Sechs Fehler, die wir immer wieder machen

Einer, der sich bereits Mitte der 1990er-Jahre mit der Problematik der Entscheidungsfindung auf Skitouren befasst hat, ist der Amerikaner Ian McCammon. Er hat fast 600 Lawinenunfälle untersucht, um herauszufinden, wieso wir immer wieder in dieselben Entscheidungsfallen tappen. «Entscheidungen sind nicht immer vernünftig», erklärt er, «und können dazu führen, dass wir uns plötzlich in einer Lage befinden, in die wir eigentlich nie hineingeraten wollten. Im Alltag ist das verkraftbar, im Lawinengelände kann es hingegen tödlich sein.»

Vor allem drei Muster waren in vielen Unfällen entscheidend. «Wenn wir die Ersten sein wollen, die einen Hang fahren, wenn wir schon weit gekommen sind oder wenn schon andere einen Hang gefahren sind, dann laufen wir möglicherweise Gefahr, ein viel höheres Risiko einzugehen, als wir eigentlich wollen», zeigt er auf. McCammon hat sechs Fallen entdeckt, die sich mit dem Akronym FACETS abkürzen lassen (siehe Kasten 1). «Selbst ich bin vor solchen Fehlern nicht sicher», sagt McCammon, «aber ein kurzer Check dieser Fallen kann mich auf meine eigenen Schwächen aufmerksam machen. Diese sollte man kennen.»

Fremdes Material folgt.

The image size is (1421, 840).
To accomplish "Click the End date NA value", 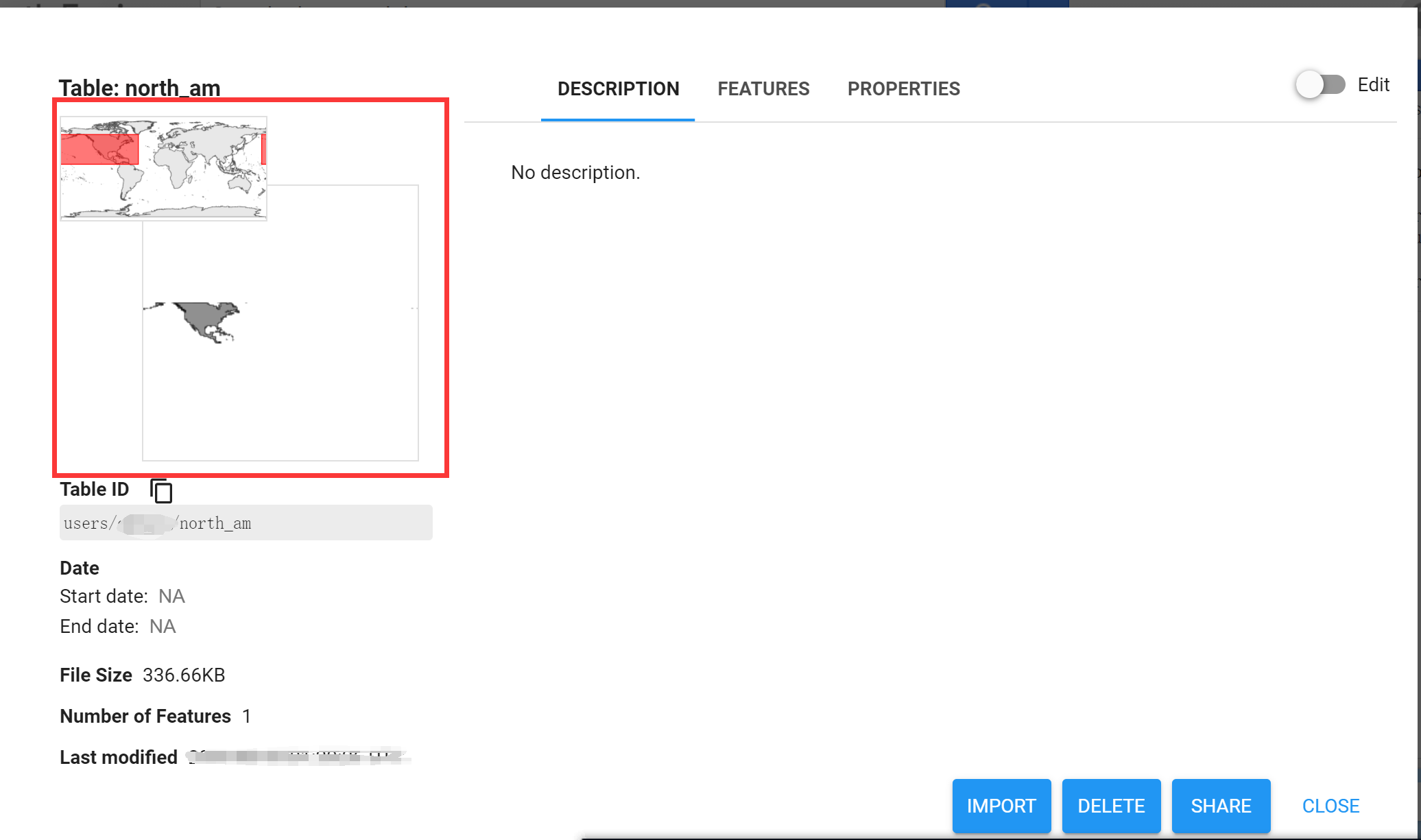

Den Tourengängern auf der Spur

Wumm! Wieder ein Schneebrett, noch ein Foto. Wir sind nur für ein paar Tage hier, und ein bisschen frische Luft wollten wir unbedingt, auch wenn die Bedingungen nicht ideal sind. Zudem nehmen wir an einem neuartigen Forschungsprojekt teil und tracken unsere Bewegungen im Gelände. Geleitet wird das Projekt von Jordy Hendrikx, einem gutmütigen Neuseeländer mit holländischen Wurzeln, der sich seine Sporen unter anderem am SLF in Davos verdient hat. ­Heute ist er Leiter des Schnee- und Lawinenlabors der Universität Montana im Nordwesten der USA. «Bislang wurden Entscheidungsprozesse im Zusammenhang mit Lawinenunglücken mit Unfalldaten untersucht», erklärt er, «doch diese können uns nur bedingt erklären, was zum Fehlentscheid geführt hat, weil meistens eine Reihe falscher Entscheide getroffen wurden. Wir schauen das Problem nun an, wie es ein Marketingfachmann tun würde: Sag mir, wer du bist, und ich sag dir, wie du dich verhältst. Nach diesem Muster werden uns täglich Produkte verkauft.»

Hendrikx, ein Naturwissenschaftler, und sein Kollege Jerry Johnson, seines Zeichens Politikwissenschaftler, werten GPS-Tracks von Tourengängern aus, um zu verstehen, wie sich unterschiedliche Gruppen im Gelände bewegen. Bislang haben sie rund 2500 verschiedene Tracks von 400 bis 500 verschiedenen Personen erhalten.

Entscheidet das Kollektiv oder ein einzelner?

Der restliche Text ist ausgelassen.